When we were on our way to Chicago, Gregg Pill prepared one of his famous spreadsheets with about five dozen different restaurants that he recommended we try during our 48 hours in town. At the top of the list was Freddy’s. Four of us ate there for a few hours. After that, all appetite was vanquished, for it is impossible in this place to do the proper restaurant-reviewer thing and have only a bite or two, thus preserving appetite for other dishes, other restaurants. At Freddy’s the food is too good not to binge. It is only a pint-size corner grocery store and everything is presented on paper plates or wrapped in foil in paper bags, and the only dining area is a covered sidewalk outside. Despite all that, the menu is huge and everything — everything! — on it is good.
To be accurate, there is no menu. The way you choose what to eat (assuming you aren’t a regular who already knows what you like) is to look at it all: endless pans and trays and pedestals of food all laid out helter-skelter on every available bit of counter space. There are pizzas thick and thin and calzones large and small, three kinds of chicken, pastas and arancini, vegetable salads, pasta salads, seafood salads, whole salamis, and loaves of beautiful, just-baked bread.
It isn’t quantity that makes choosing tough. This food is beautiful. Not glossy-magazine, too-perfect beautiful, but home-cooking-at-its-best beautiful. Strangely, despite the name of the place, pizzas may be the least interesting thing available. They are good ones with chewy, faintly charred crust and quality toppings, but compared to, say, the brilliantly citrusy lemon chicken or the ridiculously fluffy veal stuffed into rolled baked sheaves of eggplant or the gnocchi that are light as a cloud, the pizzas aren’t all that exciting. Any pasta with tomato sauce is fantastic – sweet and twangy – and the seafood salad is like a gust of fresh ocean air. And the bread that holds such sandwiches as eggplant parm or meatballs is crusty and chewy and impeccably fresh.

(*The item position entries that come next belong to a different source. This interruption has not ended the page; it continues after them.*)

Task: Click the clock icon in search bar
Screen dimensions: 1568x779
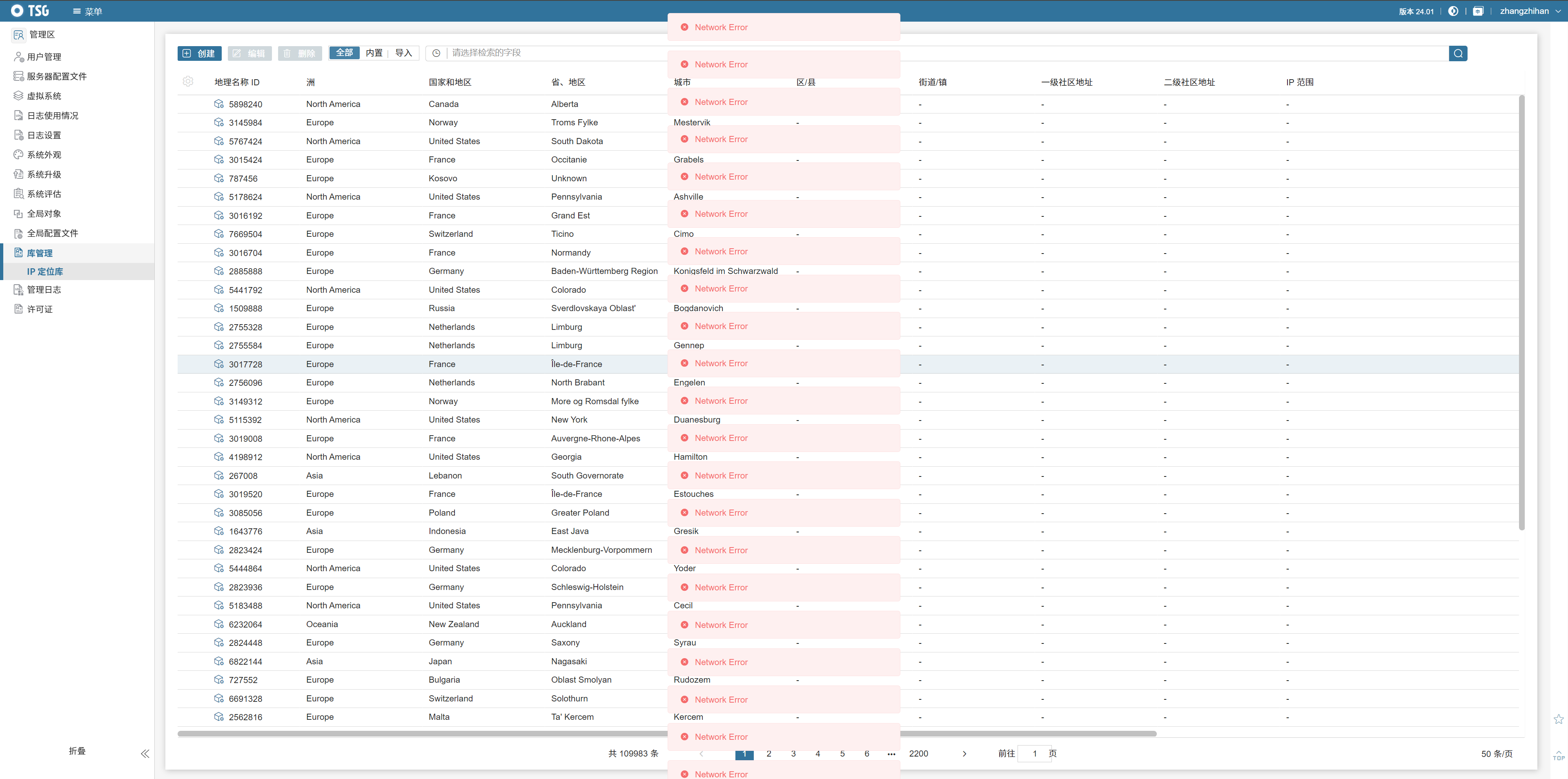Action: pyautogui.click(x=436, y=53)
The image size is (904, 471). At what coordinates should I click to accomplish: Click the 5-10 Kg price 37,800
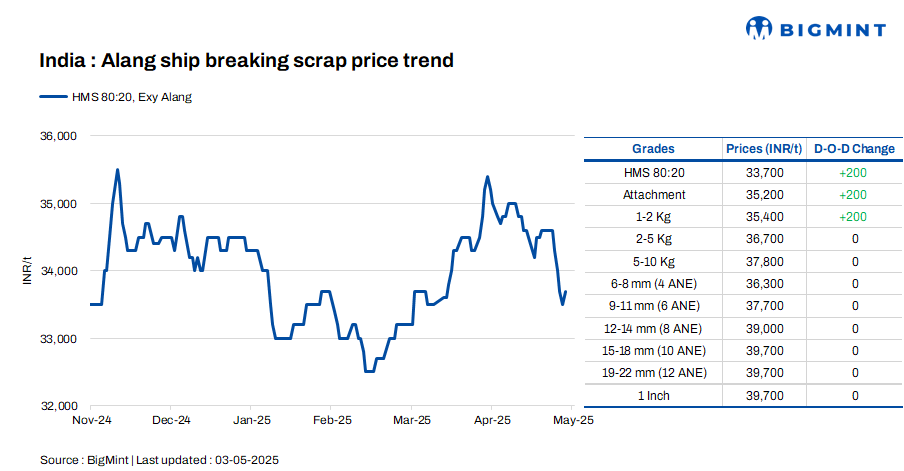[765, 261]
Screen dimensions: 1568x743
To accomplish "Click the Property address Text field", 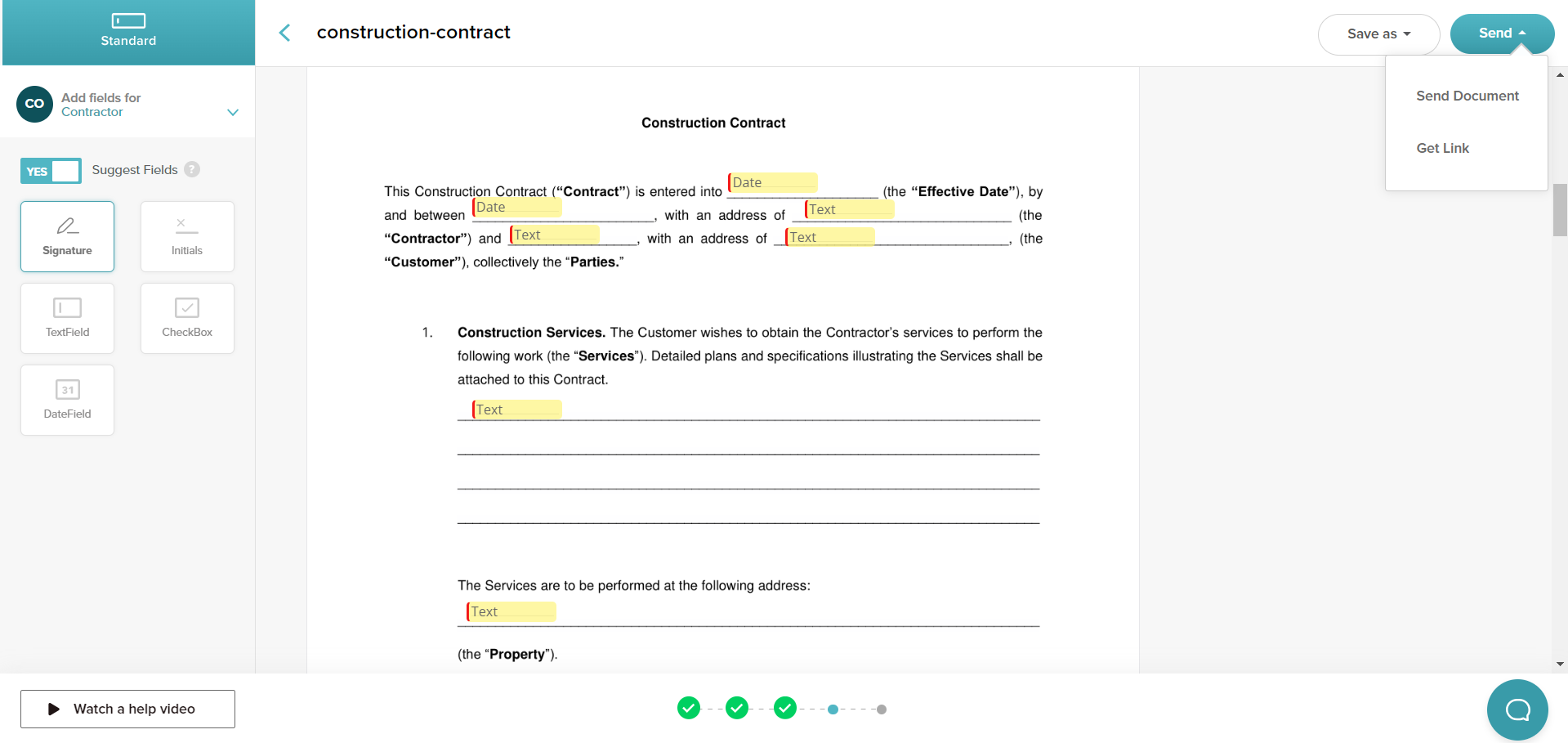I will coord(511,611).
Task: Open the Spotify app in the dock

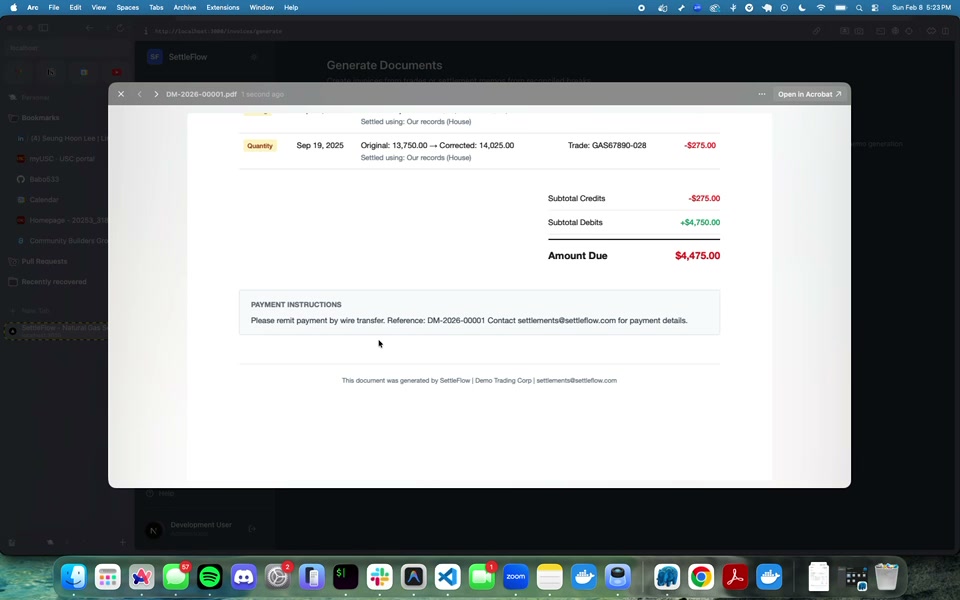Action: [210, 577]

To top off a meal, owner Joe Quercia makes fruity and refreshing ices as well as what may be the best gelato we’ve had anywhere on this earth. It is smooth as topcream, rich but not the least bit cloying, intensely charged with whatever flavor is their essence, from hazelnut to fruits of the forest.
Selecting a meal is all the more challenging because Freddy’s is minuscule, crowded with interesting groceries, and every bit of floor space is occupied by customers eager to get their food. Behind the counter looks like chaos: a virtual battalion of Freddy’s employees taking and dishing out orders and communicating with hungry customers. There seems not to be a logic as to who among the staff behind the counter is helping whom on the other side, who to pay, and who’s presenting the food you ordered. Getting food is an exhilarating experience. Eating it is even more so.